(What the task requires):
Please answer these questions about the passage on Jersey's 1770–1771 events:
(a) On what date did Colonel Bentinck take over as Commander-in-Chief?
(b) Who replaced Philip Lempriere as Attorney-General?
(c) Under the Code, whose prior approval did the States or the Royal Court need before enacting legislation or changing existing laws?

But Lempriere was restrained by the Privy Council and on 6 June 1770 the Royal body ordered that no proceedings should be taken against the Jersey dissenters and a full pardon for all was issued in December.

Lieut-Governor Ball died in June and Colonel Bentinck took over as Commander-in- Chief on 15 June.

Philip Lempriere resigned as Attorney-General and moved to Southampton. His nephew Thomas Pipon took over and James Pipon became Receiver of the Revenues.

Code of 1771

Guided by the Lemprieres, Bentinck collected together a rag-bag collection of Island Regulations, Ordinances and Laws which were endorsed as a Code of Laws in 1771. The Code laid down some rules for the conduct of the States Assembly, the election of Officers and the government of the Island and curtailed the powers of the Royal Court, but did little to explain the obscure and ancient laws of the Island which remain largely unwritten or clarified to this day.

The Code did confirm, however, that neither the States nor the Royal Court could enact legislation (excepting certain temporary ordinances and regulations) or change existing laws without obtaining prior Privy Council approval or “that no political ordinances should be passed except by the whole Assembly of the States”.

(Entries shown):
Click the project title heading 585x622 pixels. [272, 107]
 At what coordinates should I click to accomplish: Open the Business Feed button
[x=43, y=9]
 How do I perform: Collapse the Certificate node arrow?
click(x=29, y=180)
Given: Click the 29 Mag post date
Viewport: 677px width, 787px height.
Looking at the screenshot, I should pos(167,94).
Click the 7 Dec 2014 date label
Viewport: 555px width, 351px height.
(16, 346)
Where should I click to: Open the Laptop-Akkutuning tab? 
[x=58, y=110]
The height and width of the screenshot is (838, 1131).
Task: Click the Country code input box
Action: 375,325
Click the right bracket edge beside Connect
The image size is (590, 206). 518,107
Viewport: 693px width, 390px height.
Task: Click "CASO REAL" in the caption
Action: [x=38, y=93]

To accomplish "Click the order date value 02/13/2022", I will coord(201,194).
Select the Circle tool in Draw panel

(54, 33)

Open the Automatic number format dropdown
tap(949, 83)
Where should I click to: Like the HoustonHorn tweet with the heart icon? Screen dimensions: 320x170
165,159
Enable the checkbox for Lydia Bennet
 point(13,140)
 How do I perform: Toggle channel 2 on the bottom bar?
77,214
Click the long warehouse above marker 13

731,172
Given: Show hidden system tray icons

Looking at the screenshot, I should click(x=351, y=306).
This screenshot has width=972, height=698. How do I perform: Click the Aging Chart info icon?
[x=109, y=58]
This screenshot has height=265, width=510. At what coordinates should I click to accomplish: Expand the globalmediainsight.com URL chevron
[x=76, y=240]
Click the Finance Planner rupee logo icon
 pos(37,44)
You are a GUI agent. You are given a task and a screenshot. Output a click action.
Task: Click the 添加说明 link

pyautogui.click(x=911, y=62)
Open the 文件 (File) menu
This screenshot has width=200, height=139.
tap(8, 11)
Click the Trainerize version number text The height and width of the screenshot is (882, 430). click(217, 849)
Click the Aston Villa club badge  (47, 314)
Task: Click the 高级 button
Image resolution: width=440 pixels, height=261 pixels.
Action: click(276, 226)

(Result of the exercise):
(a) 15 June
(b) His nephew, Thomas Pipon
(c) The Privy Council's